El peligro silencioso del argumentum ad verecundiam
Hay una inclinación profundamente humana —tan antigua como la propia organización social— que consiste en aceptar como verdad aquello que pronuncia una voz revestida de autoridad. No se examina el argumento; basta con reconocer el timbre de quien lo emite. A este fenómeno lo llamó la lógica clásica argumentum ad verecundiam: la falacia que sustituye la razón por el prestigio.
No es una cuestión menor ni un juego académico reservado a las aulas de filosofía. Es una actitud mental que atraviesa nuestra vida cotidiana.
Porque pensar exige esfuerzo. Pensar obliga a detenerse, a dudar, a recorrer el incómodo territorio de los matices. Creer, en cambio, es un acto rápido: delega el juicio y nos permite descansar en la aparente seguridad de quien “debe saber”. Por eso, en no pocas ocasiones, todos preferimos creer que pensar.
Quien ejerce la abogacía reconoce esta escena con frecuencia casi ritual. El cliente llega al despacho con una convicción previamente fabricada: “esto es así porque me lo ha dicho un amigo que entiende del tema”, “me han asegurado que este asunto está ganado”, “conozco a alguien que trabaja cerca de un juzgado y sabe cómo funcionan estas cosas”.
No buscan todavía un análisis; buscan confirmación. Buscan que el abogado bendiga una certeza prestada.
Sin embargo, el Derecho no es un territorio de intuiciones ni de rumores cualificados. Es el espacio donde los hechos se someten a prueba y donde los argumentos deben sostenerse por su coherencia interna, no por la biografía de quien los pronuncia.
La autoridad, por supuesto, tiene su lugar. La jurisprudencia orienta, la doctrina ilumina, la experiencia enseña. Pero cuando la autoridad reemplaza al razonamiento, el pensamiento jurídico se degrada y la justicia se vuelve frágil.
Conviene recordar algo esencial: el Derecho vive en una tensión permanente entre autoridad y razón. Sin autoridad, el sistema se disolvería en interpretaciones caprichosas; sin razón, la autoridad degeneraría en dogma. El equilibrio es, precisamente, la tarea silenciosa de quienes habitamos este oficio.

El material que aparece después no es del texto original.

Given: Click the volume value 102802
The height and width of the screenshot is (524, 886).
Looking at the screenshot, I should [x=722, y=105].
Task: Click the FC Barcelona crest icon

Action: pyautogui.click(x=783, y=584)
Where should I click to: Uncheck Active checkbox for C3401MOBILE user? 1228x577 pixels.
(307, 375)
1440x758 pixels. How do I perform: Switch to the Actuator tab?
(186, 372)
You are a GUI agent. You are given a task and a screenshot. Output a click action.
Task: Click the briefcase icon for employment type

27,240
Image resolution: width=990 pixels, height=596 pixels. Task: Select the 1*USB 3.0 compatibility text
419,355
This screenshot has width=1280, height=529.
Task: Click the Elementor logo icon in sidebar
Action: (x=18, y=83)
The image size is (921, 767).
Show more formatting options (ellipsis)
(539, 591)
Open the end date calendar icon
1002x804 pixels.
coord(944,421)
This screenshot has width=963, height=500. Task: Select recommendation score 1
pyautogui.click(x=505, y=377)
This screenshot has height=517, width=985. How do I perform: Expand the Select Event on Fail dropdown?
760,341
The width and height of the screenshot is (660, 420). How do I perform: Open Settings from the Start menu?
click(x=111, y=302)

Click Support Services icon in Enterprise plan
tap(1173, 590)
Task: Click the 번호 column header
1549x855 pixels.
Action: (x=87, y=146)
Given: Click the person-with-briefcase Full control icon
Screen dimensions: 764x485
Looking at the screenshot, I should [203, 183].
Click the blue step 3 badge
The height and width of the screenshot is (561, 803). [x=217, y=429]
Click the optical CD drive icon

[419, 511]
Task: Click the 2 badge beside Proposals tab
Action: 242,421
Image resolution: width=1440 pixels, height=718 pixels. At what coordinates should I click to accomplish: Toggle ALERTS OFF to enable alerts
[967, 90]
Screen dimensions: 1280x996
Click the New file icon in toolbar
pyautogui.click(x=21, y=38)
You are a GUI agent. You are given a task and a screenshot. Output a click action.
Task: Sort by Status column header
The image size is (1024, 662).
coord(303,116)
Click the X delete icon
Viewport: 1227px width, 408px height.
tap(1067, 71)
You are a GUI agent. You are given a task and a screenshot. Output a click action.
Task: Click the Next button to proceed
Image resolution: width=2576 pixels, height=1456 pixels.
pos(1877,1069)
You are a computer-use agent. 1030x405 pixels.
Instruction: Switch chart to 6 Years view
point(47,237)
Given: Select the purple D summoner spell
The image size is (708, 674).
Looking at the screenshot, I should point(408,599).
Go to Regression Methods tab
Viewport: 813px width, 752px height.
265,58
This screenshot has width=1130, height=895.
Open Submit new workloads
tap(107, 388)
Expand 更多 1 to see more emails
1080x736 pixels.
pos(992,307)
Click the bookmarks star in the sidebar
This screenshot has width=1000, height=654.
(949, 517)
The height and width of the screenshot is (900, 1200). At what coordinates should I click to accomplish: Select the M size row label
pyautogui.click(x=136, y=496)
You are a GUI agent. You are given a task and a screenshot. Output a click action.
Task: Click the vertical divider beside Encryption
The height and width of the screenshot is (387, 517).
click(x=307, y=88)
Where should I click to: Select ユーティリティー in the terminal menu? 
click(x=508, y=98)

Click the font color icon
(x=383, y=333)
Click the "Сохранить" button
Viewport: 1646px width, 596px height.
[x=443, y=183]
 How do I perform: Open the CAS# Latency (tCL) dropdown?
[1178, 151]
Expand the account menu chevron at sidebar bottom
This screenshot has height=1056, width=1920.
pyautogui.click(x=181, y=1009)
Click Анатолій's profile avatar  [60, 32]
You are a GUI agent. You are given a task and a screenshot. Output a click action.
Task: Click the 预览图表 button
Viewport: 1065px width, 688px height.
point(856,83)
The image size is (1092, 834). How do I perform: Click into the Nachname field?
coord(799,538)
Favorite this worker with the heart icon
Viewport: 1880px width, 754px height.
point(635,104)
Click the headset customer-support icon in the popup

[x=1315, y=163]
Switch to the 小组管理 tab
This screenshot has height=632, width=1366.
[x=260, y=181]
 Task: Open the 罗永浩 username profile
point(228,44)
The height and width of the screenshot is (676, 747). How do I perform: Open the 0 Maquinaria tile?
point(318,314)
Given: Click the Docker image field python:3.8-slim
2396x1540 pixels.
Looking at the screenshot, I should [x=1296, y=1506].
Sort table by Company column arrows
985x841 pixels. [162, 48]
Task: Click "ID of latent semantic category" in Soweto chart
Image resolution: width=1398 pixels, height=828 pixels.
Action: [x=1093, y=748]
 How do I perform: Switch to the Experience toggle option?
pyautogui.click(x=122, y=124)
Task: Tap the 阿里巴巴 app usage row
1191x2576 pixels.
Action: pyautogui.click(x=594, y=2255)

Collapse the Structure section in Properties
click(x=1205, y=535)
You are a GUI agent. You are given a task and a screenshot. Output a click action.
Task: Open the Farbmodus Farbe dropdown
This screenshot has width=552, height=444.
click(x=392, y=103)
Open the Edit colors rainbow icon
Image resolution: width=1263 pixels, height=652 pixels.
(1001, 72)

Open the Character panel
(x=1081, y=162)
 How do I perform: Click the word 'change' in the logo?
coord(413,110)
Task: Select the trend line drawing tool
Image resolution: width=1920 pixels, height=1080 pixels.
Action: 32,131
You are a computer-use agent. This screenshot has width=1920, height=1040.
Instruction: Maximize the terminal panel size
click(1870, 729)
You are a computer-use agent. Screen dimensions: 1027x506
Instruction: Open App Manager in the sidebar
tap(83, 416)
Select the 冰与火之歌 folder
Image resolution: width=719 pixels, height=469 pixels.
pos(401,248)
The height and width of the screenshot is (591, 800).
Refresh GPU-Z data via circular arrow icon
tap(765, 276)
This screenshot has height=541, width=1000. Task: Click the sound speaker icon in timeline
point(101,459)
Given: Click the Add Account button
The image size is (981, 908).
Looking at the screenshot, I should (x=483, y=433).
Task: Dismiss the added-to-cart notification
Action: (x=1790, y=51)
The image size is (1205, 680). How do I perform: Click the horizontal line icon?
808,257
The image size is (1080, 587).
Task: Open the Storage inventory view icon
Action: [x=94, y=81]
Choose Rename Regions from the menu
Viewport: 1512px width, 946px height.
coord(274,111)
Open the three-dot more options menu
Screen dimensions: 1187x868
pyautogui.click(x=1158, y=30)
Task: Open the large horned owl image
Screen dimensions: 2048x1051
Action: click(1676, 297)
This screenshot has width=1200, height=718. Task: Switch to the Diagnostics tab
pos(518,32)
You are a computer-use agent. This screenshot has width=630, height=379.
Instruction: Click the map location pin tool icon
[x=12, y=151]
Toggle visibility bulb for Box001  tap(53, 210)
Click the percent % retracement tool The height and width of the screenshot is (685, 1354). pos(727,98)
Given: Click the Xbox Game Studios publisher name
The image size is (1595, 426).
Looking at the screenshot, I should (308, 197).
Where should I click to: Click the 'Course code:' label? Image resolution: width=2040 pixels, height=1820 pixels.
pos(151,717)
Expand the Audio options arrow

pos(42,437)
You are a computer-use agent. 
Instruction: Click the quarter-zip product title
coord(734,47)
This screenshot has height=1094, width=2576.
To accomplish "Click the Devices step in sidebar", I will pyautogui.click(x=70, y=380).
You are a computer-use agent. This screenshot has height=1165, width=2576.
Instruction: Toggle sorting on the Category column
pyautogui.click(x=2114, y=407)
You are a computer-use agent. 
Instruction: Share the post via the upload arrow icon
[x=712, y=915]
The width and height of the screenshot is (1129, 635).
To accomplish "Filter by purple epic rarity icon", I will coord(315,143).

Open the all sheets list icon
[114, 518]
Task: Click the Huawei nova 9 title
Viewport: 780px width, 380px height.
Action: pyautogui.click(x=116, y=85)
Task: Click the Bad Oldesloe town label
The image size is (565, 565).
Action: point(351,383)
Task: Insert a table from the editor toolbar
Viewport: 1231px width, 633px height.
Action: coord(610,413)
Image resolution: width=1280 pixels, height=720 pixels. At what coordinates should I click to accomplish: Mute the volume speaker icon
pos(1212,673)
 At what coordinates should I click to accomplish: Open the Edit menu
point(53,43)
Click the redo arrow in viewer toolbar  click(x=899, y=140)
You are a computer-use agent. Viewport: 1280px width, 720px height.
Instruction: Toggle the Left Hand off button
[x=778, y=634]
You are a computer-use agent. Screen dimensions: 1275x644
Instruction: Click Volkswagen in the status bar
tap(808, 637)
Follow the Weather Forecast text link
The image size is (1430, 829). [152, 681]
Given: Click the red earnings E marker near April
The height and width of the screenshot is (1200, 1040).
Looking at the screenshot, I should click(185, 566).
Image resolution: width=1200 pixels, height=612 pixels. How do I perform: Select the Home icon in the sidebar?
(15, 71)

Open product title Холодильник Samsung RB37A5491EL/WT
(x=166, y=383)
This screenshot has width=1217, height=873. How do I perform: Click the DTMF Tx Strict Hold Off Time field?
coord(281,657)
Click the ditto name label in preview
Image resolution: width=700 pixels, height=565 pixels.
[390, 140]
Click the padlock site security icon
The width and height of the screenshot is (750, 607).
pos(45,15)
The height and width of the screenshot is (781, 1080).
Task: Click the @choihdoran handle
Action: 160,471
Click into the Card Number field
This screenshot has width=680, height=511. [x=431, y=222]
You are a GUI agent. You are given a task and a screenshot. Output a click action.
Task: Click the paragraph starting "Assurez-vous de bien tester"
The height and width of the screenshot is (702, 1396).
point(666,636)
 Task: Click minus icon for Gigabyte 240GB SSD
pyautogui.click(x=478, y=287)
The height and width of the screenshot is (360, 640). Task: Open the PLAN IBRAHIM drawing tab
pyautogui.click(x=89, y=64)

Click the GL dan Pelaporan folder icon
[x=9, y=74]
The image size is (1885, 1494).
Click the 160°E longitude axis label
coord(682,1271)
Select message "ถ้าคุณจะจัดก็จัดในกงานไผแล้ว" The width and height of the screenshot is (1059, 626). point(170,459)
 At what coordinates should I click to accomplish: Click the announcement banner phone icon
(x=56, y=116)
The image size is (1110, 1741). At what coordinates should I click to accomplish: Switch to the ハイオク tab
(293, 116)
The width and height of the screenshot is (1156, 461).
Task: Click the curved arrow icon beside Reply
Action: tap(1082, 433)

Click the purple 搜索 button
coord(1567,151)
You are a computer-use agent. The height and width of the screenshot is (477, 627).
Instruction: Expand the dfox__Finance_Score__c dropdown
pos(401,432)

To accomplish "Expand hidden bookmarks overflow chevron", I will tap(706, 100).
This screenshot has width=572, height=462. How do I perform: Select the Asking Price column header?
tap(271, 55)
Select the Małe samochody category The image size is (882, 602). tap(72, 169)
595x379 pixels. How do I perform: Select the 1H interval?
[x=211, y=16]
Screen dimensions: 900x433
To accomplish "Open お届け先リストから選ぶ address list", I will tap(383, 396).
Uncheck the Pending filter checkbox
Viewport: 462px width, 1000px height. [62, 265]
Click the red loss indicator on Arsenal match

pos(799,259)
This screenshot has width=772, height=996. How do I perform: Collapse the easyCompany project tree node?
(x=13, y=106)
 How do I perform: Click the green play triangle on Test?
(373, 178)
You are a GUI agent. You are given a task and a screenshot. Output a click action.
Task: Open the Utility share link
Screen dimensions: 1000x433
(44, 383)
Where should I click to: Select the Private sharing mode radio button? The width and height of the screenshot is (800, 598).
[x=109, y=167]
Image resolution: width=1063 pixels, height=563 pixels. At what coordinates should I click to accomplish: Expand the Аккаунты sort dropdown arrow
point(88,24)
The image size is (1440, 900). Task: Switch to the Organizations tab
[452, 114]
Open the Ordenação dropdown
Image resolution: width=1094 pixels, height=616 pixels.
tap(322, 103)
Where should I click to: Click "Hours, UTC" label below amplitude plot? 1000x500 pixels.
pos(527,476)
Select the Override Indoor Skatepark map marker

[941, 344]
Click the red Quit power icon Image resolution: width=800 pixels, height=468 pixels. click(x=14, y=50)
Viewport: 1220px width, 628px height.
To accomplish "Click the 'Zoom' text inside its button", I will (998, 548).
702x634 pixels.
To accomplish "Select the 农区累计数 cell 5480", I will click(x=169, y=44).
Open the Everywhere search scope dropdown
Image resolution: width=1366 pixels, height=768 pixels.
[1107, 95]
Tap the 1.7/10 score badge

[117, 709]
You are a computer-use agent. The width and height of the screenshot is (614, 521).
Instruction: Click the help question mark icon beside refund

Existe, además, un riesgo más sutil cuando un despacho alcanza reconocimiento social. Llega un momento en que la palabra del abogado puede ser creída antes de ser comprendida. Y aunque pudiera parecer un triunfo reputacional, encierra una amenaza: el profesional que solo es creído corre el peligro de dejar de ser exigido intelectualmente.
Porque detrás de casi todo conflicto jurídico hay una emoción primaria: el miedo.
Miedo a perder un patrimonio, a ver fracturada la familia, a afrontar una responsabilidad penal, a quedar a la intemperie ante el futuro. Cuando el temor aparece, el ser humano busca una voz firme a la que aferrarse. No quiere asistir a un seminario de teoría jurídica; quiere una brújula.
Ahí se revela la verdadera altura del abogado. No en ofrecer certezas fáciles, sino en transformar la confianza en comprensión. No en simplificar artificialmente la realidad, sino en hacerla inteligible sin traicionar su complejidad.
La primera obligación ética del jurista no es tener siempre razón —empresa imposible—, sino desconfiar de las verdades demasiado cómodas y enseñar a sus clientes a hacer lo mismo.
Creer es cómodo. Pensar es exigente.
Pero solo allí donde alguien se atreve a pensar —aunque sea contra la corriente de la autoridad— comienza verdaderamente el territorio de la libertad.
Y, en el fondo, también el de la justicia.